A few minutes later, the next northbound Blue Line headed from Draper to Salt Lake Central approaches the stopped, unoccupied, dark car. Prior to encountering the car, the operator of the northbound Blue Line train first passes a yellow signal—warning that the next signal will be red—and then stops just before the red signal. The train’s operator radioed the dispatcher for permission to proceed past the red signal and was granted that permission. Moments later, the train’s operator spots the stopped car on the tracks ahead, activates the emergency brake, and collides with the stopped car at 31 mph. Two passengers are taken to the hospital with minor injuries. The operator and remaining passengers are examined at the scene. Despite the collision, neither the stopped car nor the two cars of the northbound train derail. The damage caused by the collision was report to the FRA as $3 million.

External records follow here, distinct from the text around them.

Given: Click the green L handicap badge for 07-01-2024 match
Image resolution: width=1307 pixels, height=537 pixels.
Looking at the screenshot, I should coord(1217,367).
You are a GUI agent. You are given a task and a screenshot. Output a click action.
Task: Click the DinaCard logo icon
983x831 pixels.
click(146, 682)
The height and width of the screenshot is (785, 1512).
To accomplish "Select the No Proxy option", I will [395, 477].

As reported by KSL, UTA issued a statement on November 13, which focuses on an investigation of the failure of the coupler. Absent is any attention paid to the procedures that allowed the northbound Blue Line train to proceed past the red signal, while assuming that the red signal was simply reporting a “false occupancy” of the tracks ahead. While it is disconcerting for a car to decouple from a train, it is irresponsible to override a safety mechanism based simply on the assumption of a glitch!

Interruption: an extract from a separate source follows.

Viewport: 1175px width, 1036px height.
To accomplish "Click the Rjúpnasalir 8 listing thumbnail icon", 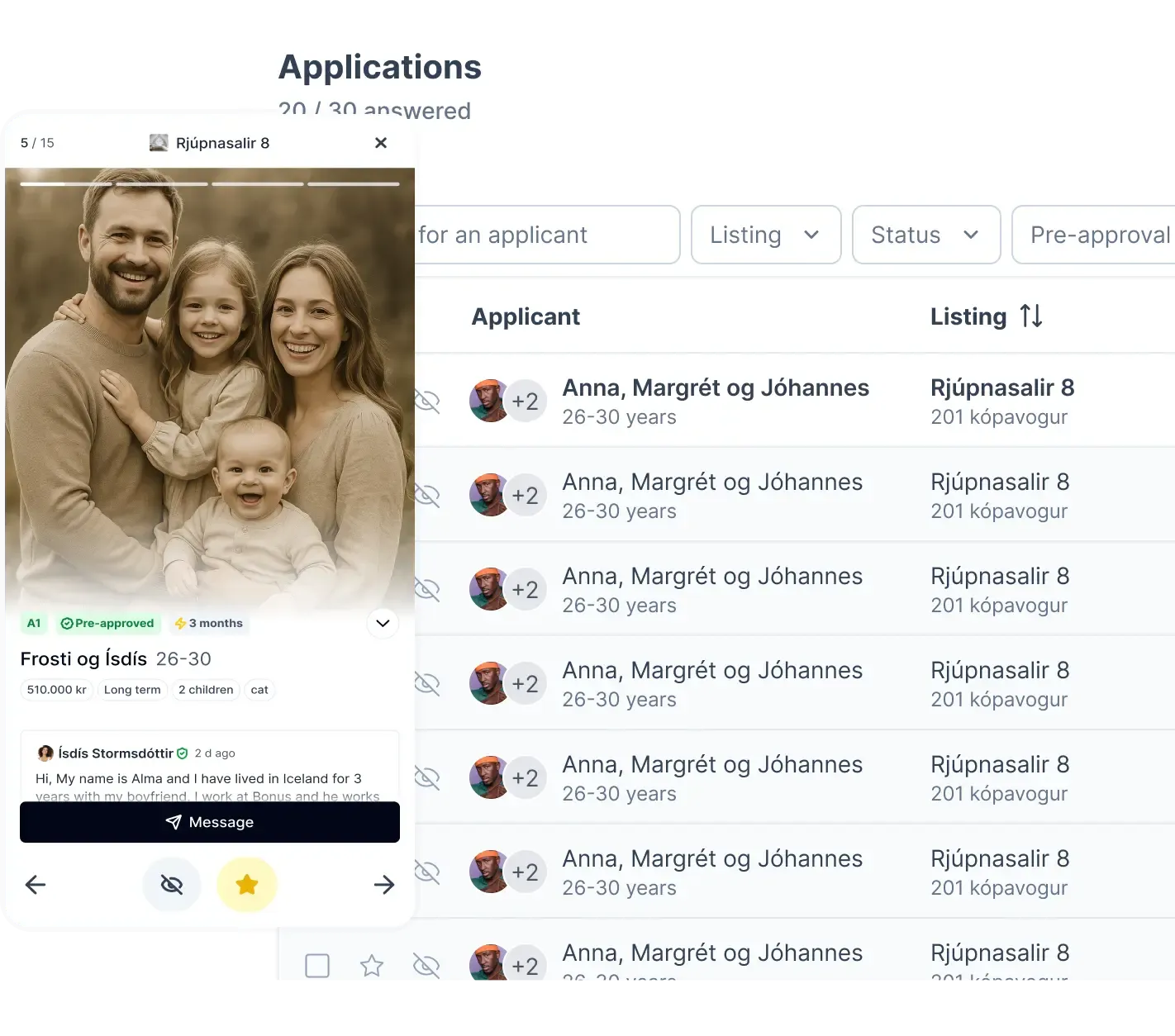I will coord(159,143).
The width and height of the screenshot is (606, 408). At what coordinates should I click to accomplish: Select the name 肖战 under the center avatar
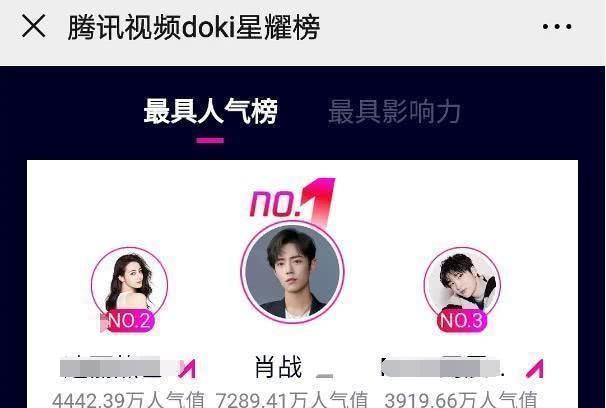pyautogui.click(x=278, y=367)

Sources: Deseret NewsFox 13KSLFRA Report


Photo: Michelle Tessier, Deseret News

Photo: Michelle Tessier, Deseret News

Thursday, June 26, 2014

A northbound Blue Line train headed to Salt Lake Central had just left Arena Station and headed towards the junction near the intersection of 400 West and South Temple, where Blue Line trains head to Salt Lake Central while Green Line trains head to the Airport. As the two-car train proceeded through the switch, somehow the switch changed directions just after the first set of wheels of the first car passed over it. This literally created a situation, where part of the first car was headed to Salt Lake Central and part of it was headed to the Airport. Both cars remained coupled, and the first car became derailed, while the second car remained on the tracks. One passenger was taken to the hospital with minor injuries. It is still unclear what caused the switch to malfunction while the train was passing through it. Since the derailment occurred in a street right-of-way rather than a traditional railroad right-of-way, no FRA (Federal Railroad Administration) accident report was required to be filed.

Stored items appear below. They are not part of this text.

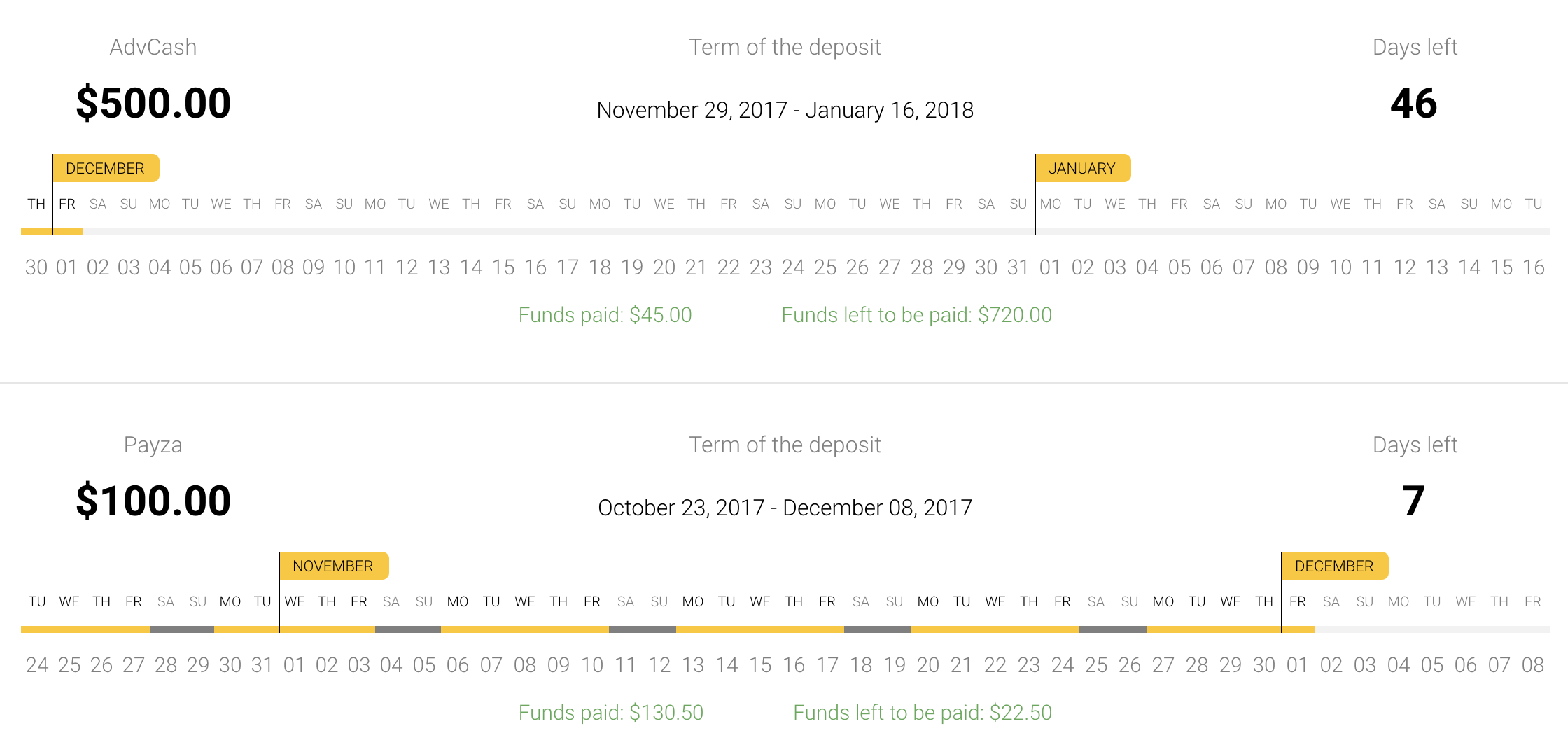This screenshot has width=1568, height=738.
Task: Click the Payza days left value 7
Action: coord(1414,501)
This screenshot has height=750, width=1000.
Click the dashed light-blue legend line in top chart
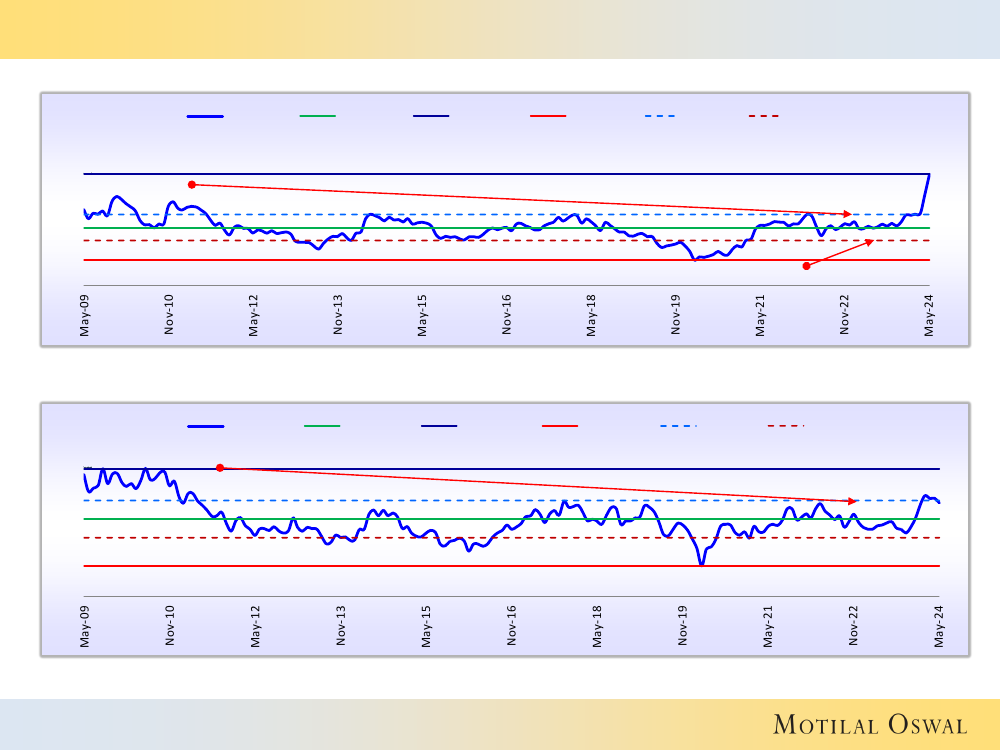pos(660,116)
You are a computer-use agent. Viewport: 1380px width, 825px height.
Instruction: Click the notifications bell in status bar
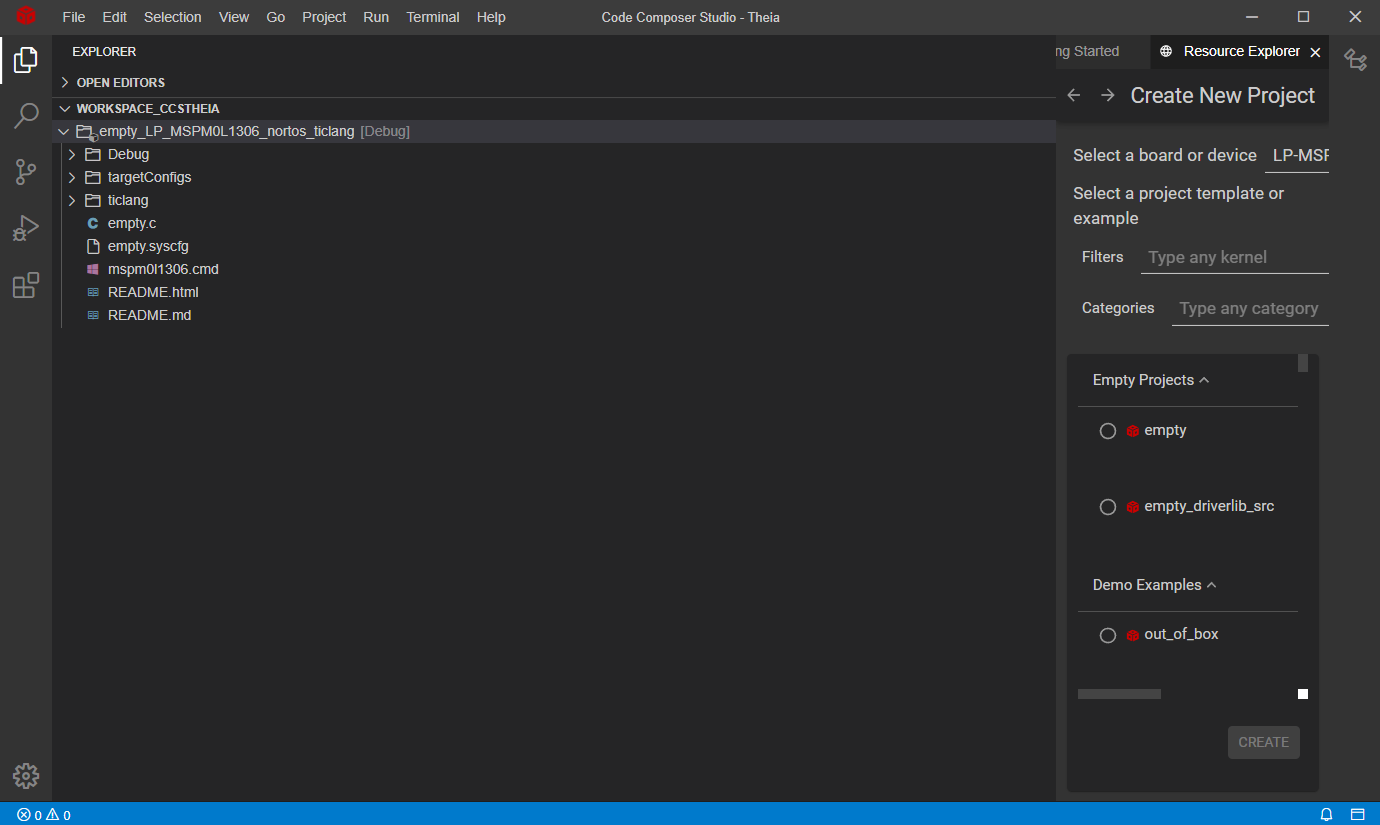click(1327, 814)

Sources: Deseret News4 UtahFox 13


Photo: Jay Dortzbach/KSL TV

Photo: Jay Dortzbach/KSL TV

Tuesday, March 3, 2015

Just south of Central Pointe Station, two trains collided at the junction, where the Green Line converges with the Red and Blue Lines. A northbound Blue Line train headed to Salt Lake Central collided with a Green Line train headed to the Airport. Photos appear to show that the Green Line train was one car ahead of the Blue Line train, which caused the second car of the Green Line train to derail. There are two possible causes of the collision: 1. Human error—the operator of one of the trains passed a red signal and continued through the junction. 2. A failure of the interlocking system, which gave both trains a signal to proceed through the junction. This collision will require that an accident report be filed with the FRA.

Sources: Deseret NewsKSLFox 13


Despite these recent incidents, traveling by public transportation is still considerably safer than driving. However, the nature of these incidents question whether UTA needs to perform an evaluation of its systems and protocols.